-- BEGIN Reading passage --

Almost PaaS Document Parsing with Tika and AWS Elastic Beanstalk
The Apache Tika project provides a library capable of parsing and extracting data and meta data from over 1000 file types. Tika is available as a single jar file that can be included inside applications or as a deployable jar file that runs Tika as a standalone service.
This blog describes deploying the Tika jar as an auto-scale service in Amazon AWS Elastic Beanstalk. I selected Elastic Beanstalk because it supports jar based deployments without any real Infrastructure configuration. Elastic Beanstalk auto-scale should take care of scaling up and down for for the number of requests you get.
Normally the eb create command would try run a command or deploy a directory We have a single all-encompasing Tika jar that we downloaded above. This means we can set the default deployment artifact to the jar file name.
This blog describes deploying the Tika jar as an auto-scale service in Amazon AWS Elastic Beanstalk. I selected Elastic Beanstalk because it supports jar based deployments without any real Infrastructure configuration. Elastic Beanstalk auto-scale should take care of scaling up and down for for the number of requests you get.
Tika parses documents and extracts their text completely in memory. Tika was deployed for this blog using EC2 t2.micro instances available in the AWS free tier. t2.micro VMs are 1GB which means that you are restricted in document complexity and size. You would size your instances appropriately for your largest documents.
Preconditions
- An AWS account.

-- END Reading passage --
-- BEGIN Information supplied --

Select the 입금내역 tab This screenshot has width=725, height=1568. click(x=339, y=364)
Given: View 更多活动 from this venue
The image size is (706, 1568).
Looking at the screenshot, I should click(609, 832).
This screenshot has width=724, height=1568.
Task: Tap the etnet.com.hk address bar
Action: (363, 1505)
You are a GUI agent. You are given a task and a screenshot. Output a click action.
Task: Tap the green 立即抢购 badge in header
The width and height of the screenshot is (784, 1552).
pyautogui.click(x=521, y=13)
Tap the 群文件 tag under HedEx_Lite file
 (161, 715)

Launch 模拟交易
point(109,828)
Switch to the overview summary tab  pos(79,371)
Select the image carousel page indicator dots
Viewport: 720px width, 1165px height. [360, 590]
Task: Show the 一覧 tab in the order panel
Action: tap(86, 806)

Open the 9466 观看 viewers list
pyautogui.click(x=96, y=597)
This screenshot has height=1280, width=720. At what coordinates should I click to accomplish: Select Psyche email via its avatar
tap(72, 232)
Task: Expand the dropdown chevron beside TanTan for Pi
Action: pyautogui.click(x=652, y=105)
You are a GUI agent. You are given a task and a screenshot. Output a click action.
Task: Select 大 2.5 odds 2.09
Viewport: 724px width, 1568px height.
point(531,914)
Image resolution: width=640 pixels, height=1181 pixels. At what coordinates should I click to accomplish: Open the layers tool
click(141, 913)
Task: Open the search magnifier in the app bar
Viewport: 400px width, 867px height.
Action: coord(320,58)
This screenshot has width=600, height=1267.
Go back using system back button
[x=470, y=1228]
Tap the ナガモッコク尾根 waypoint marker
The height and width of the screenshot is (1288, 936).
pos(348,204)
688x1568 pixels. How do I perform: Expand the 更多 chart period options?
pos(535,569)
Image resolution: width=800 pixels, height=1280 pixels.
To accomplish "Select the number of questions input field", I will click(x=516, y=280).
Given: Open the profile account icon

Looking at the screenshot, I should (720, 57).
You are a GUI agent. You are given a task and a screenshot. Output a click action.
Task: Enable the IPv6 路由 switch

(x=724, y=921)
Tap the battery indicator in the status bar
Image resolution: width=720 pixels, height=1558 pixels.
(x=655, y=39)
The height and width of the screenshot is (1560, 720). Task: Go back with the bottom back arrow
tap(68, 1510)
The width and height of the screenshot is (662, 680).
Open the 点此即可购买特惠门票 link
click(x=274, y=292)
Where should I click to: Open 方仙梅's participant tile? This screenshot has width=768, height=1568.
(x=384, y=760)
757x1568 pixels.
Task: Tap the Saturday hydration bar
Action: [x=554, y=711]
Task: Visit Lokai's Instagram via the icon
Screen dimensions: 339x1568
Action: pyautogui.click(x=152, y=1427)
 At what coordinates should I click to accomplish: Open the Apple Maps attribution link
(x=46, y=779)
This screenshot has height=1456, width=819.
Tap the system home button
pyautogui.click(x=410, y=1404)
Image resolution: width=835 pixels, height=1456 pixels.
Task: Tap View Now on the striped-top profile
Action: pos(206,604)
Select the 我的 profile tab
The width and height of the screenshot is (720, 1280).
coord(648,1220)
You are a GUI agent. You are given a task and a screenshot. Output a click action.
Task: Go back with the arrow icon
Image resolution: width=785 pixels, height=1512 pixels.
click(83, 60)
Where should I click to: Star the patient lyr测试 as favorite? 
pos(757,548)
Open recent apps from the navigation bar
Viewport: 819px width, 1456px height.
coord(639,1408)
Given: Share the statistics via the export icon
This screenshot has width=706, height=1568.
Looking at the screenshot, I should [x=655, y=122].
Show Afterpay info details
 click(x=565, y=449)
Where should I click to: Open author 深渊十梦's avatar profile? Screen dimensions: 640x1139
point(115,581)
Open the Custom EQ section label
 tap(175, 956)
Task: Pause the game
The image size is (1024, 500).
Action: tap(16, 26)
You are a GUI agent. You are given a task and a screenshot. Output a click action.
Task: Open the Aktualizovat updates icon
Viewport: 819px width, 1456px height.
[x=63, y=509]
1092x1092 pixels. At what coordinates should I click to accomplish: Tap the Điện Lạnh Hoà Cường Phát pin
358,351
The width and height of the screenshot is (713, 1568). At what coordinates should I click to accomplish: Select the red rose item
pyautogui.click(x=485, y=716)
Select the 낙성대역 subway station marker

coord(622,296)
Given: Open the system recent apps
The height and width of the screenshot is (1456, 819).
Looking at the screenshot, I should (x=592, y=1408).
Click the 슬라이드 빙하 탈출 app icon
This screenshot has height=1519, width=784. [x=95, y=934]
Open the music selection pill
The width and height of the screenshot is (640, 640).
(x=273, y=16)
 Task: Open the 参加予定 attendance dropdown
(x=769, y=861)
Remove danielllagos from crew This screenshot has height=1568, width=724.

-- END Information supplied --

Work to do:
**A)** Arrange the lines of the records, starting at the first line and ending at the line that contains "[x=470, y=1228]", as a Markdown table with the columns Row and Line. Leave out blank lines.
**B)** Pick up the blog post on deploying Tika with AWS Elastic Beanstalk at the point where it stops, and continue it.
The technical text and the records were drawn from separate sources.

Set of answers:
**A)**
| Row | Line |
|---|---|
| 1 | Select the 입금내역 tab This screenshot has width=725, height=1568. click(x=339, y=364) |
| 2 | Given: View 更多活动 from this venue |
| 3 | The image size is (706, 1568). |
| 4 | Looking at the screenshot, I should click(609, 832). |
| 5 | This screenshot has width=724, height=1568. |
| 6 | Task: Tap the etnet.com.hk address bar |
| 7 | Action: (363, 1505) |
| 8 | You are a GUI agent. You are given a task and a screenshot. Output a click action. |
| 9 | Task: Tap the green 立即抢购 badge in header |
| 10 | The width and height of the screenshot is (784, 1552). |
| 11 | pyautogui.click(x=521, y=13) |
| 12 | Tap the 群文件 tag under HedEx_Lite file |
| 13 |  (161, 715) |
| 14 | Launch 模拟交易 |
| 15 | point(109,828) |
| 16 | Switch to the overview summary tab  pos(79,371) |
| 17 | Select the image carousel page indicator dots |
| 18 | Viewport: 720px width, 1165px height. [360, 590] |
| 19 | Task: Show the 一覧 tab in the order panel |
| 20 | Action: tap(86, 806) |
| 21 | Open the 9466 观看 viewers list |
| 22 | pyautogui.click(x=96, y=597) |
| 23 | This screenshot has height=1280, width=720. At what coordinates should I click to accomplish: Select Psyche email via its avatar |
| 24 | tap(72, 232) |
| 25 | Task: Expand the dropdown chevron beside TanTan for Pi |
| 26 | Action: pyautogui.click(x=652, y=105) |
| 27 | You are a GUI agent. You are given a task and a screenshot. Output a click action. |
| 28 | Task: Select 大 2.5 odds 2.09 |
| 29 | Viewport: 724px width, 1568px height. |
| 30 | point(531,914) |
| 31 | Image resolution: width=640 pixels, height=1181 pixels. At what coordinates should I click to accomplish: Open the layers tool |
| 32 | click(141, 913) |
| 33 | Task: Open the search magnifier in the app bar |
| 34 | Viewport: 400px width, 867px height. |
| 35 | Action: coord(320,58) |
| 36 | This screenshot has width=600, height=1267. |
| 37 | Go back using system back button |
| 38 | [x=470, y=1228] |

**B)**
- AWS access id and secret key. This is most easily created in the AWS web console. Amazon recommends using IAM credentials. I used the default account credentials since this was done mostly as a PoC. Remember to save any key id and key values that you need. They cannot be recovered once generated.
- Read the Amazon Elastic Beanstalk command line instructions.
Not Addressed
- Using the Amazon Console to do web based deployments.
- Use command line to demonstrate automation possibilities.
- Limiting access to this service via AuthN/AuthZ
- Provisioning limited scope IAM credentials for deployments
- Load testing with something like JMeter to demonstrate autoscale
SSH
SSH must installed and on your command line path. The Elastic Beanstalk command prompt expects ssh-keygen to be on your path.
I did this work on Microsoft Windows 10 so I needed the windows tools. . Microsoft is now contributing to this SSH distribution on github. I installed the 64 bit version in c:\Program Files\OpenSSH-Win64. Linux / Mac folks can use their favorite tools.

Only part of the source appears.